Rodzinno-prawny spór sprawił, że pani Anna, wypełniając wniosek, popełniła błąd. W formularzu jest zawarte pytanie o treści: "Czy któryś z członków rodziny pracuje za granicą?". To właśnie ono wpędziło matkę dwójki dzieci w kłopoty finansowe.
– Wtedy odpowiedziałam na to pytanie przecząco. Nie wiedziałam, że jako członka rodziny system zakwalifikuje mojego byłego męża, który na co dzień mieszka i pracuje w Belgii – opowiada na łamach "Głosu Wielkopolski" kobieta.
Jak relacjonuje pani Anna, mimo że dzieci od ponad dekady mieszkają z nią, to jej były mąż przez cały ten czas pobiera świadczenie wychowawcze w Belgii. Ta sytuacja sprawiła, że polskie instytucje zakwestionowały jej prawo do analogicznego świadczenia w Polsce.
Urzędnicy doradzili jej wtedy, by podjęła jakiekolwiek zatrudnienie – dopiero wtedy w kolejnych okresach wypłacano jej świadczenie wychowawcze.
Matka z dwójką dzieci boi się eksmisji
Obecnie pani Anna nie pracuje. Sytuacja finansowa rodziny jest dramatyczna, a matka dwójki dzieci obawia się, że może dojść do eksmisji.

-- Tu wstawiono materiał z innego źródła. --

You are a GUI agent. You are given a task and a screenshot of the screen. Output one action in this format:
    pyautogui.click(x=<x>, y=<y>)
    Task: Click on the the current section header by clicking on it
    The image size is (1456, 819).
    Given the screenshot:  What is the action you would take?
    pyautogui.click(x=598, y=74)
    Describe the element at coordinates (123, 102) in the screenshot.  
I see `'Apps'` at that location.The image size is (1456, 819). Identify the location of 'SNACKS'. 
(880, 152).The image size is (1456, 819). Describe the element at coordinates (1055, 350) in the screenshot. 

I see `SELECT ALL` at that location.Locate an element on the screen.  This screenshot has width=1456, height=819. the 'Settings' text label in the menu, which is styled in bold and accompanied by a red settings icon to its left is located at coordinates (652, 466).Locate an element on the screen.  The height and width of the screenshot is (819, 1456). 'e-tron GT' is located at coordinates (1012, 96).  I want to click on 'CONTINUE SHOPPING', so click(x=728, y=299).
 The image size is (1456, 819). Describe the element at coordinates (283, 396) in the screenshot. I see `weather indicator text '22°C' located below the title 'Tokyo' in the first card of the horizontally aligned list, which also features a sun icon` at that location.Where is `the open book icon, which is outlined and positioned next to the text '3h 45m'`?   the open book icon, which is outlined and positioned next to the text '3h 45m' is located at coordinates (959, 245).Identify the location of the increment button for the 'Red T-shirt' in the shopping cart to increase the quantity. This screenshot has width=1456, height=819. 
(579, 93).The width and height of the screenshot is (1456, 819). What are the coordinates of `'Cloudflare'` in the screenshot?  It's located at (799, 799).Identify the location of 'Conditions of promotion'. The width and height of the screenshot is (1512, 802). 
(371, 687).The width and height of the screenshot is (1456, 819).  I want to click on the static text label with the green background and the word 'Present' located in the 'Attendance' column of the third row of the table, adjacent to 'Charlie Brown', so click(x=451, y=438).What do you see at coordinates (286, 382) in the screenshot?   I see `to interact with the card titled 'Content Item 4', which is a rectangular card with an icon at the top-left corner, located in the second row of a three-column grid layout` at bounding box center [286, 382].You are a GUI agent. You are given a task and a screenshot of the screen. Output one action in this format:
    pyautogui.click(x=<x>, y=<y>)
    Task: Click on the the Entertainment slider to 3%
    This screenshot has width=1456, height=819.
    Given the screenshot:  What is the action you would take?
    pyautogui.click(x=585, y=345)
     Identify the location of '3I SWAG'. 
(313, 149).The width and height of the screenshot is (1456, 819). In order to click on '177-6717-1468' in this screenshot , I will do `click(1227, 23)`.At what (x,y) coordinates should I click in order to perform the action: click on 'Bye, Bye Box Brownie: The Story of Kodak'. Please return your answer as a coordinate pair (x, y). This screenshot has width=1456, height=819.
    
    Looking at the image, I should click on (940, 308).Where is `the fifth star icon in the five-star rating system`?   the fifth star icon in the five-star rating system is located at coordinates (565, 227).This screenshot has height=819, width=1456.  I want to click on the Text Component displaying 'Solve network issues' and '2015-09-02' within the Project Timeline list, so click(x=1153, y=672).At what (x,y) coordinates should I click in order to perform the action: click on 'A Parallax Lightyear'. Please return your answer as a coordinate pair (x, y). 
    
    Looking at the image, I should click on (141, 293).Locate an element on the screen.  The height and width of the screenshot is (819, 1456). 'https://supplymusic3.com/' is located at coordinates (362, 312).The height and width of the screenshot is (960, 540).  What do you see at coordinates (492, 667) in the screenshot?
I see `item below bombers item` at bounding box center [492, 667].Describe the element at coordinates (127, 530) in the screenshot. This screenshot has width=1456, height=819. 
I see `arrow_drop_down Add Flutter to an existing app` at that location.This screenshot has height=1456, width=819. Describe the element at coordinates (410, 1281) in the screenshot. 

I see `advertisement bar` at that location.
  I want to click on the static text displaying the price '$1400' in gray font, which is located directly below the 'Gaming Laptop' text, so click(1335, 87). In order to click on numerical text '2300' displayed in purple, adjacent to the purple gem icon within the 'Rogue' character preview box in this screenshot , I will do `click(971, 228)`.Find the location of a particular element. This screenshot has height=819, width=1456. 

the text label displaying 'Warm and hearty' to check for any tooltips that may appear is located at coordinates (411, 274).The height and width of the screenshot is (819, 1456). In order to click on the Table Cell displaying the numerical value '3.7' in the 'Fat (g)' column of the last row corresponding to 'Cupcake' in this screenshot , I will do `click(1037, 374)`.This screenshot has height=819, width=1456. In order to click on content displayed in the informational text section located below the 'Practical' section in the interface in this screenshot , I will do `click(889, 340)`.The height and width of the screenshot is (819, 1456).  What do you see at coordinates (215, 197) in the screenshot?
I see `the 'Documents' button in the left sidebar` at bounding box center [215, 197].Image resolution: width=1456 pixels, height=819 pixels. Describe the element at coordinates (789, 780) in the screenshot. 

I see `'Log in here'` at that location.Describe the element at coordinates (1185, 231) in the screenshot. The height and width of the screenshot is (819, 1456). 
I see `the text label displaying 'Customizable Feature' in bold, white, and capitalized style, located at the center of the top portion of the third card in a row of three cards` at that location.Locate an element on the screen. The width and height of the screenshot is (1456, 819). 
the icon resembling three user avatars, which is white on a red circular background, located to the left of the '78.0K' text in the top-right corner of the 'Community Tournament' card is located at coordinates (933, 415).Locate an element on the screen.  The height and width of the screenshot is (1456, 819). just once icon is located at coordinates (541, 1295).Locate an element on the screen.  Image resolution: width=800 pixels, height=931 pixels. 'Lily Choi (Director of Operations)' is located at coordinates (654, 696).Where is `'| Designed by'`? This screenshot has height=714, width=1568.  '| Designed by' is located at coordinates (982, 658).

– Przez wyroki karne, za fakt wychowywania własnych dzieci, orzeczone w Belgii, nie mogę podejmować legalnego zatrudnienia w swoim zawodzie. Przez to świadczenie wychowawcze to jedyny stały dopływ gotówki do naszego budżetu domowego. Służy ono regulowaniu czynszu za mieszkanie. Bez tego nie jesteśmy w stanie płacić, co może niedługo dorowadzić do eksmisji – mówi w rozmowie z "Głosem Wielkopolski" rozemocjonowana kobieta.
Ministerstwo Rodziny, Pracy i Polityki Społecznej nie komentuje sprawy, powołując się na RODO. Wielkopolski Urząd Wojewódzki pozostaje nieugięty i twierdzi, że doszło do "zatajenia".
W efekcie świadczenie, które miało zapewnić byt dzieciom pani Anny, doprowadziło do sytuacji, w której kobieta i jej pociechy nie mają środków do życia.